# Task details
Every record must appear in your reply exactly as written.
___ Provided records
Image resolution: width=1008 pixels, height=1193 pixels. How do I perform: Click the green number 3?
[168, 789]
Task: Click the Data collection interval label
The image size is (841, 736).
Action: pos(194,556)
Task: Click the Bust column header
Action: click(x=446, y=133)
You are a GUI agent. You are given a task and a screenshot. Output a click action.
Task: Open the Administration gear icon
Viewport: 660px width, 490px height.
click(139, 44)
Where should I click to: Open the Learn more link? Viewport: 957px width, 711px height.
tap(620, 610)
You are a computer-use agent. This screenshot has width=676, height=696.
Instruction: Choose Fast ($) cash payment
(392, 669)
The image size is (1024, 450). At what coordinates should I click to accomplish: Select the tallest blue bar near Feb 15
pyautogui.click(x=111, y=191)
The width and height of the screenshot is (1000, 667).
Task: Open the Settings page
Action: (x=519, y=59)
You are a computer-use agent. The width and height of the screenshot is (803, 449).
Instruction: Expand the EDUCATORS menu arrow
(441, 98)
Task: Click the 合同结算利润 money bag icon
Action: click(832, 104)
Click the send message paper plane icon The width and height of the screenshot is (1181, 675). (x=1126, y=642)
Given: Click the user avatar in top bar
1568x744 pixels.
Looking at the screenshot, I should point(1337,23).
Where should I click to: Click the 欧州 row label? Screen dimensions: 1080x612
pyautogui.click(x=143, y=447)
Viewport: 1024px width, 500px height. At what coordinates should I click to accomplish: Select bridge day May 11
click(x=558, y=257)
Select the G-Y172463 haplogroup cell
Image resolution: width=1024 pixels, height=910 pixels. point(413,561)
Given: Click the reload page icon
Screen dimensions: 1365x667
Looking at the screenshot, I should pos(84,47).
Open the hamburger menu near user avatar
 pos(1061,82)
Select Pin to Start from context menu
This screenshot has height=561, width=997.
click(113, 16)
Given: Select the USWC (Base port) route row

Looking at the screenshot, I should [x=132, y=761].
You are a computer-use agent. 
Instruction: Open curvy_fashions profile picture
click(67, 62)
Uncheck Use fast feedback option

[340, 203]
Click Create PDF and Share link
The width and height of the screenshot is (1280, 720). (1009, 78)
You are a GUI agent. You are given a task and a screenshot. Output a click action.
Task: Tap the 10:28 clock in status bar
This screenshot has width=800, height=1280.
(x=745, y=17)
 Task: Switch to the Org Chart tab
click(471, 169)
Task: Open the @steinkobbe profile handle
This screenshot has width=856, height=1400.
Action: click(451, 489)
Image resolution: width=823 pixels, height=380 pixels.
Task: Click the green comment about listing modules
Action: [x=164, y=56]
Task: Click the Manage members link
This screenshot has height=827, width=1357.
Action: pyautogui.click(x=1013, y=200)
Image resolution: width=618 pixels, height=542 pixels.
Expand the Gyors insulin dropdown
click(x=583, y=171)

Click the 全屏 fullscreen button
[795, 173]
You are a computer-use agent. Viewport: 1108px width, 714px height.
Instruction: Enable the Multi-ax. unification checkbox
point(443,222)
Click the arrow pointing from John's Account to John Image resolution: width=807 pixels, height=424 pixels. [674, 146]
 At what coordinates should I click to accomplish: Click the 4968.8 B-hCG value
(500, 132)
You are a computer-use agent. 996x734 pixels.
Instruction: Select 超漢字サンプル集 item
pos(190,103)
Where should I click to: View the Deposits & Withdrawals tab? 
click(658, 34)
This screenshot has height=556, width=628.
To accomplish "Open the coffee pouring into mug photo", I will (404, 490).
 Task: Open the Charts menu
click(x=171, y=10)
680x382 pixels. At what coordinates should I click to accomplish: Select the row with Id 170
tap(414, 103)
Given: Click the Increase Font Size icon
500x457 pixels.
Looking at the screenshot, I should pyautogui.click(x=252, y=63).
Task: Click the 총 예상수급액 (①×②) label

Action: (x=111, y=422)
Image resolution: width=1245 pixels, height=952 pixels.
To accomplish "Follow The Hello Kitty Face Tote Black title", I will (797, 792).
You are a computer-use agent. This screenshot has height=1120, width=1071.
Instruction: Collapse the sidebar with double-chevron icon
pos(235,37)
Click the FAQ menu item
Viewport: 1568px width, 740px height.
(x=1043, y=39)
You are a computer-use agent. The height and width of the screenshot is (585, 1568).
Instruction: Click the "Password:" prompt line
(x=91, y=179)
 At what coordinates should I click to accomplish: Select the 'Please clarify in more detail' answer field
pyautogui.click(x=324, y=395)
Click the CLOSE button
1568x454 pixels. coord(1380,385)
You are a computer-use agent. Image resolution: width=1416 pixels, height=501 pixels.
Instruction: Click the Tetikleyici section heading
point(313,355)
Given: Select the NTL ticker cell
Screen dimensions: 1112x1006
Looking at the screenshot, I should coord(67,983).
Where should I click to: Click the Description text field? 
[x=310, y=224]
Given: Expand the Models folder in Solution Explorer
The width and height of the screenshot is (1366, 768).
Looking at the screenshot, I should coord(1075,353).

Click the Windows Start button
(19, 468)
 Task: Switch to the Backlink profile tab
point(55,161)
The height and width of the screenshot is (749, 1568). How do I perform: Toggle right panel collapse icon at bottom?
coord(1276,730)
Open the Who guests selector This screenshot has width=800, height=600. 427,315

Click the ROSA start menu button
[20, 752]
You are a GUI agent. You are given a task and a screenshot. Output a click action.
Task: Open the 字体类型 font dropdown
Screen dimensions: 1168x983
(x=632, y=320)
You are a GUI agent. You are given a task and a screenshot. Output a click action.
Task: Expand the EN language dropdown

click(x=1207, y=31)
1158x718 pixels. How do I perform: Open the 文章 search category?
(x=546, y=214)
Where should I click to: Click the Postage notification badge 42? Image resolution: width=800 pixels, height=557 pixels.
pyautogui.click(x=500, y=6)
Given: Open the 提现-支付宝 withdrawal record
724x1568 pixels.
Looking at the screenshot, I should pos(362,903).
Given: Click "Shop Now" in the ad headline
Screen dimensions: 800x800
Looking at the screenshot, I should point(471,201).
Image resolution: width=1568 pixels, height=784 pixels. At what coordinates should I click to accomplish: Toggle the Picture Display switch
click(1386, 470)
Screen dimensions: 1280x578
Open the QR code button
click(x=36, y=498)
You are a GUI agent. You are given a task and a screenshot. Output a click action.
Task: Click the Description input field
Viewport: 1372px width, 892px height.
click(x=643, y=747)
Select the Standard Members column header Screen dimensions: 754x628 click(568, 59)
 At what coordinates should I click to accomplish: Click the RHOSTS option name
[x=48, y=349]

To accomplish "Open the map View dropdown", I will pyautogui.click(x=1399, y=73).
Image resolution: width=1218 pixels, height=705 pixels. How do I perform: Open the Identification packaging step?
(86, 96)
______
# Answer box
Image resolution: width=1008 pixels, height=1193 pixels. How do I perform: Click the green number 3?
[168, 789]
Task: Click the Data collection interval label
The image size is (841, 736).
Action: pos(194,556)
Task: Click the Bust column header
Action: click(x=446, y=133)
You are a GUI agent. You are given a task and a screenshot. Output a click action.
Task: Open the Administration gear icon
Viewport: 660px width, 490px height.
click(139, 44)
Where should I click to: Open the Learn more link? Viewport: 957px width, 711px height.
tap(620, 610)
You are a computer-use agent. This screenshot has width=676, height=696.
Instruction: Choose Fast ($) cash payment
(392, 669)
The image size is (1024, 450). At what coordinates should I click to accomplish: Select the tallest blue bar near Feb 15
pyautogui.click(x=111, y=191)
The width and height of the screenshot is (1000, 667).
Task: Open the Settings page
Action: (x=519, y=59)
You are a computer-use agent. The width and height of the screenshot is (803, 449).
Instruction: Expand the EDUCATORS menu arrow
(441, 98)
Task: Click the 合同结算利润 money bag icon
Action: click(832, 104)
Click the send message paper plane icon The width and height of the screenshot is (1181, 675). (x=1126, y=642)
Given: Click the user avatar in top bar
1568x744 pixels.
Looking at the screenshot, I should point(1337,23).
Where should I click to: Click the 欧州 row label? Screen dimensions: 1080x612
pyautogui.click(x=143, y=447)
Viewport: 1024px width, 500px height. At what coordinates should I click to accomplish: Select bridge day May 11
click(x=558, y=257)
Select the G-Y172463 haplogroup cell
Image resolution: width=1024 pixels, height=910 pixels. point(413,561)
Given: Click the reload page icon
Screen dimensions: 1365x667
Looking at the screenshot, I should pos(84,47).
Open the hamburger menu near user avatar
 pos(1061,82)
Select Pin to Start from context menu
This screenshot has height=561, width=997.
click(113, 16)
Given: Select the USWC (Base port) route row

Looking at the screenshot, I should [x=132, y=761].
You are a computer-use agent. 
Instruction: Open curvy_fashions profile picture
click(67, 62)
Uncheck Use fast feedback option

[340, 203]
Click Create PDF and Share link
The width and height of the screenshot is (1280, 720). (1009, 78)
You are a GUI agent. You are given a task and a screenshot. Output a click action.
Task: Tap the 10:28 clock in status bar
This screenshot has width=800, height=1280.
(x=745, y=17)
 Task: Switch to the Org Chart tab
click(471, 169)
Task: Open the @steinkobbe profile handle
This screenshot has width=856, height=1400.
Action: click(451, 489)
Image resolution: width=823 pixels, height=380 pixels.
Task: Click the green comment about listing modules
Action: [x=164, y=56]
Task: Click the Manage members link
This screenshot has height=827, width=1357.
Action: pyautogui.click(x=1013, y=200)
Image resolution: width=618 pixels, height=542 pixels.
Expand the Gyors insulin dropdown
click(x=583, y=171)

Click the 全屏 fullscreen button
[795, 173]
You are a computer-use agent. Viewport: 1108px width, 714px height.
Instruction: Enable the Multi-ax. unification checkbox
point(443,222)
Click the arrow pointing from John's Account to John Image resolution: width=807 pixels, height=424 pixels. [674, 146]
 At what coordinates should I click to accomplish: Click the 4968.8 B-hCG value
(500, 132)
You are a computer-use agent. 996x734 pixels.
Instruction: Select 超漢字サンプル集 item
pos(190,103)
Where should I click to: View the Deposits & Withdrawals tab? 
click(658, 34)
This screenshot has height=556, width=628.
To accomplish "Open the coffee pouring into mug photo", I will (404, 490).
 Task: Open the Charts menu
click(x=171, y=10)
680x382 pixels. At what coordinates should I click to accomplish: Select the row with Id 170
tap(414, 103)
Given: Click the Increase Font Size icon
500x457 pixels.
Looking at the screenshot, I should pyautogui.click(x=252, y=63).
Task: Click the 총 예상수급액 (①×②) label

Action: (x=111, y=422)
Image resolution: width=1245 pixels, height=952 pixels.
To accomplish "Follow The Hello Kitty Face Tote Black title", I will (797, 792).
You are a computer-use agent. This screenshot has height=1120, width=1071.
Instruction: Collapse the sidebar with double-chevron icon
pos(235,37)
Click the FAQ menu item
Viewport: 1568px width, 740px height.
(x=1043, y=39)
You are a computer-use agent. The height and width of the screenshot is (585, 1568).
Instruction: Click the "Password:" prompt line
(x=91, y=179)
 At what coordinates should I click to accomplish: Select the 'Please clarify in more detail' answer field
pyautogui.click(x=324, y=395)
Click the CLOSE button
1568x454 pixels. coord(1380,385)
You are a computer-use agent. Image resolution: width=1416 pixels, height=501 pixels.
Instruction: Click the Tetikleyici section heading
point(313,355)
Given: Select the NTL ticker cell
Screen dimensions: 1112x1006
Looking at the screenshot, I should coord(67,983).
Where should I click to: Click the Description text field? 
[x=310, y=224]
Given: Expand the Models folder in Solution Explorer
The width and height of the screenshot is (1366, 768).
Looking at the screenshot, I should coord(1075,353).

Click the Windows Start button
(19, 468)
 Task: Switch to the Backlink profile tab
point(55,161)
The height and width of the screenshot is (749, 1568). How do I perform: Toggle right panel collapse icon at bottom?
coord(1276,730)
Open the Who guests selector This screenshot has width=800, height=600. 427,315

Click the ROSA start menu button
[20, 752]
You are a GUI agent. You are given a task and a screenshot. Output a click action.
Task: Open the 字体类型 font dropdown
Screen dimensions: 1168x983
(x=632, y=320)
You are a GUI agent. You are given a task and a screenshot. Output a click action.
Task: Expand the EN language dropdown

click(x=1207, y=31)
1158x718 pixels. How do I perform: Open the 文章 search category?
(x=546, y=214)
Where should I click to: Click the Postage notification badge 42? Image resolution: width=800 pixels, height=557 pixels.
pyautogui.click(x=500, y=6)
Given: Open the 提现-支付宝 withdrawal record
724x1568 pixels.
Looking at the screenshot, I should pos(362,903).
Given: Click "Shop Now" in the ad headline
Screen dimensions: 800x800
Looking at the screenshot, I should point(471,201).
Image resolution: width=1568 pixels, height=784 pixels. At what coordinates should I click to accomplish: Toggle the Picture Display switch
click(1386, 470)
Screen dimensions: 1280x578
Open the QR code button
click(x=36, y=498)
You are a GUI agent. You are given a task and a screenshot. Output a click action.
Task: Click the Description input field
Viewport: 1372px width, 892px height.
click(x=643, y=747)
Select the Standard Members column header Screen dimensions: 754x628 click(568, 59)
 At what coordinates should I click to accomplish: Click the RHOSTS option name
[x=48, y=349]

To accomplish "Open the map View dropdown", I will pyautogui.click(x=1399, y=73).
Image resolution: width=1218 pixels, height=705 pixels. How do I perform: Open the Identification packaging step?
(86, 96)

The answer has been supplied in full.